C’est certain, l’impacte sur la structure à donner un manque à gagner énorme. Heureusement, l’association a pu bénéficier du dispositif de chômage partiel. L’ensemble des salariés a été mis au chômage partiel, que ce soit les employés des structures ou du siège, seuls les cadres ont continué à travailler notamment sur le service vacances, mais aucun à temps plein ce qui a de fait ralenti d’autant plus la dynamique. Localement, l’impact économique a pu être minimisé si je puis dire malgré les charges fixes, par la vente de l’une de nos structures plus tôt dans l’année. Nous espérons aussi le maintien des dispositifs et des subventions notamment pour le secteur non marchand, pour laquelle des embauches ont été effectuées même si les missions n’ont pas pu être menées. Notre inquiétude concerne plus le long terme, puisque visiblement cet été nous allons pouvoir reprendre de l’activité, mais avec des contraintes sanitaires et un abaissement de la capacité d’accueil. Ce qui va amener à embaucher plus de personnel pour moins de colons. Pour la pérennité des structures, il va falloir veiller malgré tout à ne pas ouvrir « à perte ». Pour la suite, l’on sait maintenant que l’année 2020 va être pauvre en activité, l’inquiétude concerne plutôt l’horizon 2021, savoir si une activité « normale » va reprendre et quelles séquelles la crise sanitaire va laisser derrière elle sur nos fonctionnements.

Mais l’équilibre reste fragile, certaines fédérations de l’association n’ont pas notre chance, cela dépend beaucoup du secteur d’activité. En Haute-Savoie ou en Savoie les fédérations ont un gros secteur social, donc elles ont continué à fonctionner durant le confinement alors que d’autres comme nous ont été complètement à l’arrêt. La reprise se fera lundi, pour préparer, au mieux les séjours, puisque c’est là notre vocation. 

J-40, les séjours arrivent à grands pas et pourtant, toujours aucune précision du Gouvernement sur la question. Pourtant il reste tant à faire, comment organisez-vous la préparation des séjours malgré les informations manquantes et les incertitudes logistiques ?

· · · · ·

| Travail demandé |
• A. Dans le texte présenté, reprenez sous forme de liste le paragraphe qui commence par « Mais l'équilibre reste fragile ». Conservez-en les faits principaux.
• B. Poursuivez le texte sur les séjours de l'association face à la crise sanitaire, à partir de l'endroit où il s'arrête.

| Matériel recueilli |
· · · · ·

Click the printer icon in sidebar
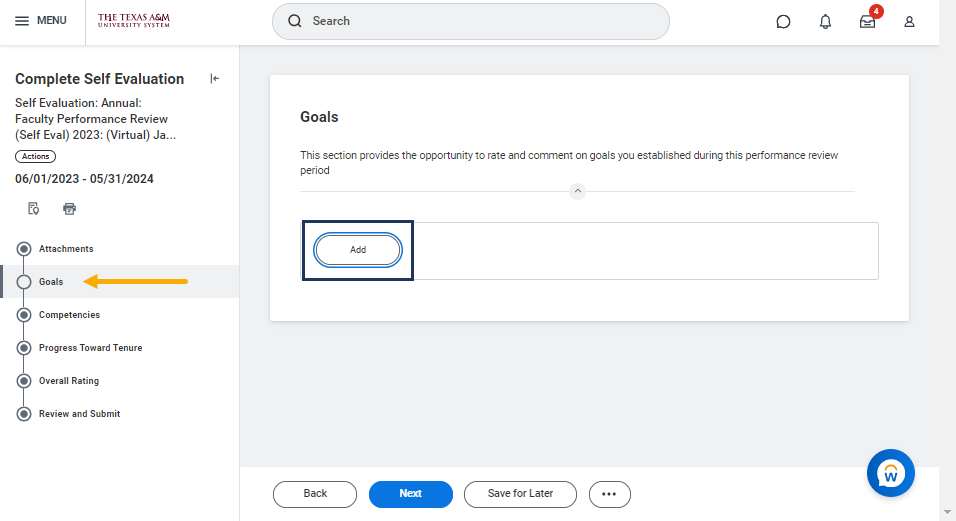 pyautogui.click(x=69, y=209)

· · · · ·

| Corrigé |
• A.
- L'équilibre reste fragile. Certaines fédérations de l'association sont moins favorisées, selon leur secteur d'activité.
- En Haute-Savoie et en Savoie, les fédérations ont un gros secteur social et ont donc continué à fonctionner pendant le confinement.
- D'autres fédérations, dont celle qui s'exprime ici, ont été complètement à l'arrêt.
- La reprise aura lieu lundi, pour préparer au mieux les séjours, qui sont la vocation de l'association.

• B.
À l’heure actuelle, une restriction de la capacité d’accueil se profile, habituellement nous pouvons accueillir jusqu’à 250 enfants, cette année ce ne sera certainement pas plus de 100 à 120 enfants. Nous avons poursuivi nos recrutements, l’effectif disponible est au rendez-vous. Maintenant il va falloir faire des choix en fonction des besoins humains au vu des consignes et du remplissage des séjours. La construction des équipes se pensera différemment, il faudra peut-être repenser les postes.

En ce qui concerne les séjours en eux même, dans l’Isère nous avons pris la décision, depuis quelque temps déjà d’annuler tous les séjours itinérants que ce soit en France ou bien à l’étranger afin de concentrer nos forces sur les centres de vacance.

Pour ce qui est des recrutements, de nombreux stages BAFA/BAFD ont été annulés et bon nombre de jeunes qui devaient être stagiaires cet été ne trouveront pas de structure, est-ce que cela se ressent dans la structure et quelles répercussions cela risque d’avoir ?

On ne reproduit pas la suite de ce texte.